V32 : le murmure chiffré qui perturbe les lignes de communication
Alors que le conflit entre Israël, les États-Unis et l'Iran s'intensifie, une énigme analogique résonne sur les ondes courtes : une émission de chiffres aléatoires, baptisée V32, qui pourrait bien être la clé d'une communication sécurisée, ou une mise en scène de plus dans cette crise géopolitique tendue.

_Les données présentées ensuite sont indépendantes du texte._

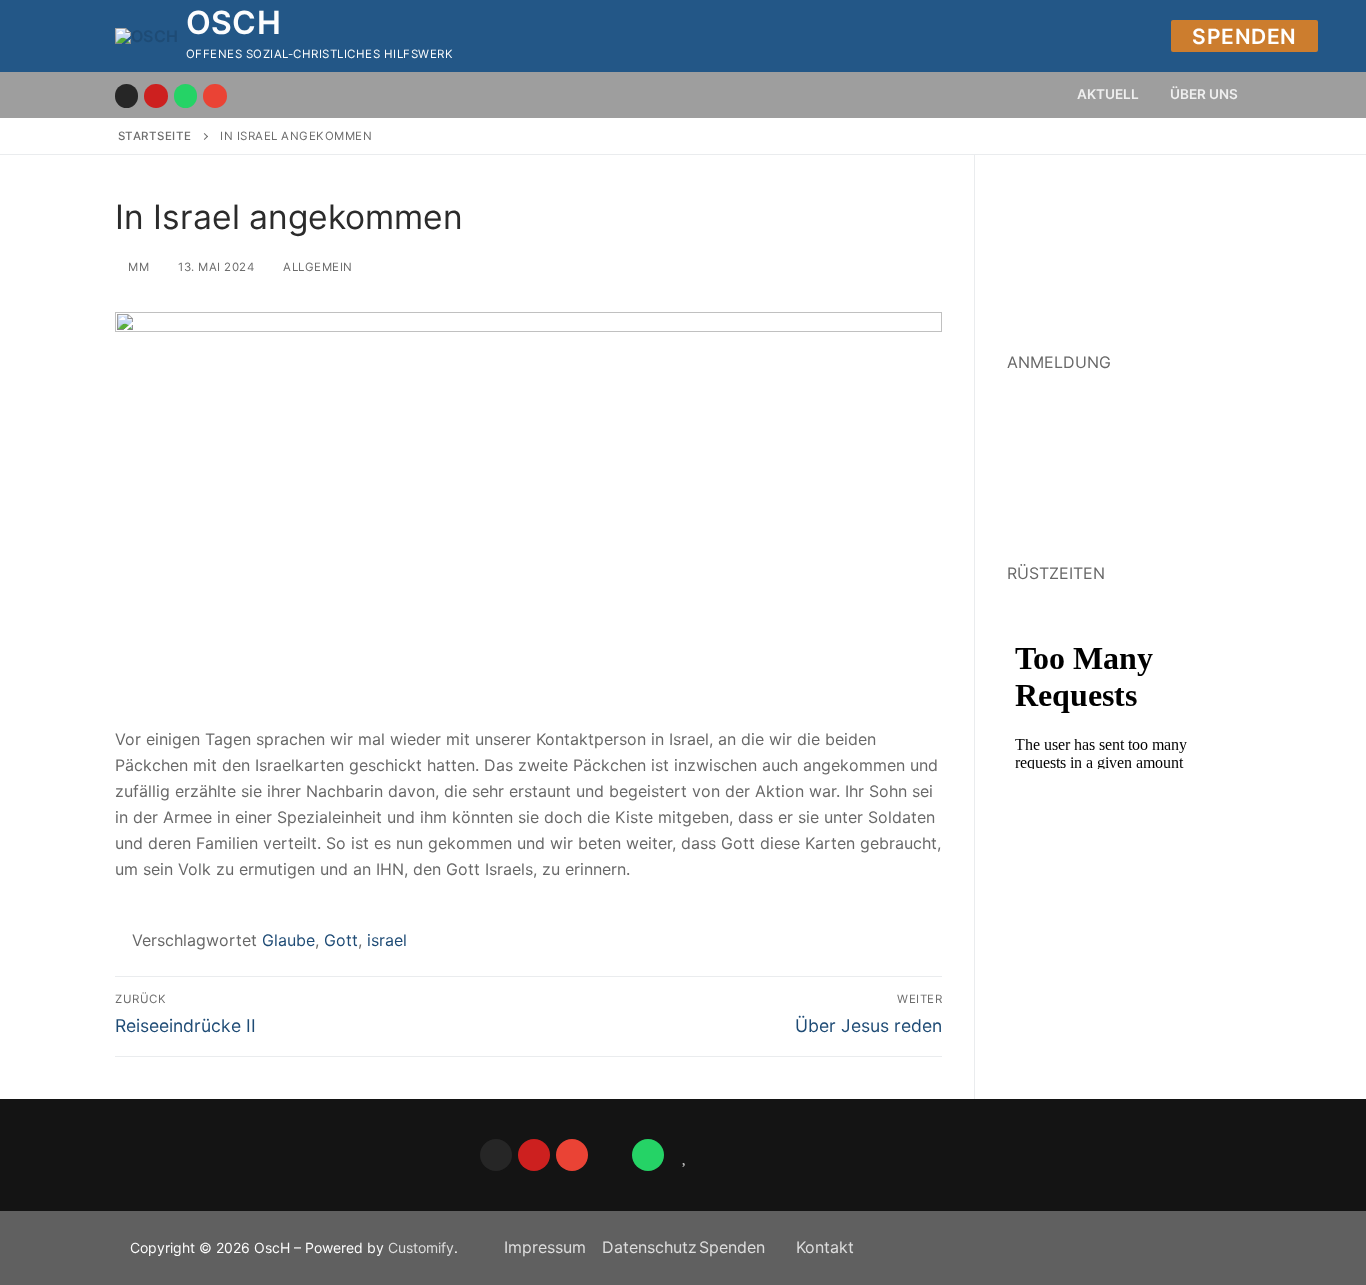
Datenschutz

Une station fantôme au cœur du chaos
Depuis le 28 février 2026, une voix en persan récite des séquences numériques apparemment aléatoires, émanant d'une source inconnue. L'apparition de V32, signalée par le site Priyom spécialisé dans les stations de nombres, coïncide étrangement avec les premiers bombardements sur l'Iran, évoquant un retour dans l'ambiance paranoïaque de la Guerre Froide, mais avec une touche de désordre technologique caractéristique de l'ère moderne. Deux fois par jour, à 02h00 et 18h00 UTC, V32 diffuse des messages cryptés d'une durée maximale de deux heures, composés de six segments de vingt minutes chacun, chacun contenant 181 groupes de cinq chiffres précédés de codes comme 64096 ou 11050, et la répétition obsessionnelle du mot « tavajjoh » (attention).

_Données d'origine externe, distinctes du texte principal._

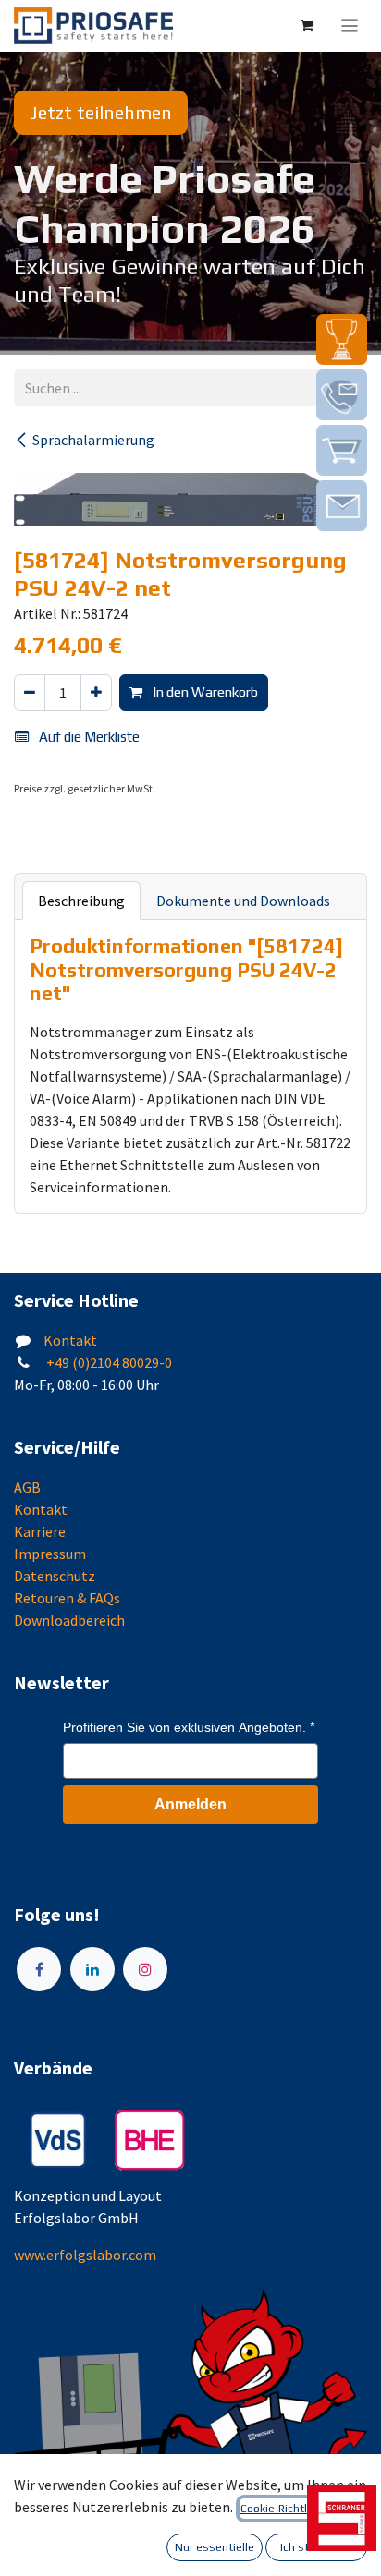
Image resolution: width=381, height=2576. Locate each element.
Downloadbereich (69, 1620)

Ce qui rend cette affaire particulièrement intrigante, c'est la robustesse du système de chiffrement. Il s'agit d'un chiffrement à livre unique, une méthode quasi inviolable qui rend toute tentative de décryptage par force brute illusoire. Tout le monde peut écouter ces transmissions, mais seul celui qui détient la clé peut en comprendre le sens. Mais le mystère ne s'arrête pas là.

Un jeu du chat et de la souris numérique
Depuis le 4 mars, une tentative de brouillage systématique vise V32, via des interférences électroniques visant à « noyer » la station. Le jeu du chat et de la souris qui s'ensuit est fascinant : l'émetteur est contraint de changer de fréquence à plusieurs reprises, tandis que les interférences le poursuivent avec une précision déconcertante, presque en temps réel. Une escalade technologique dans un conflit déjà explosif.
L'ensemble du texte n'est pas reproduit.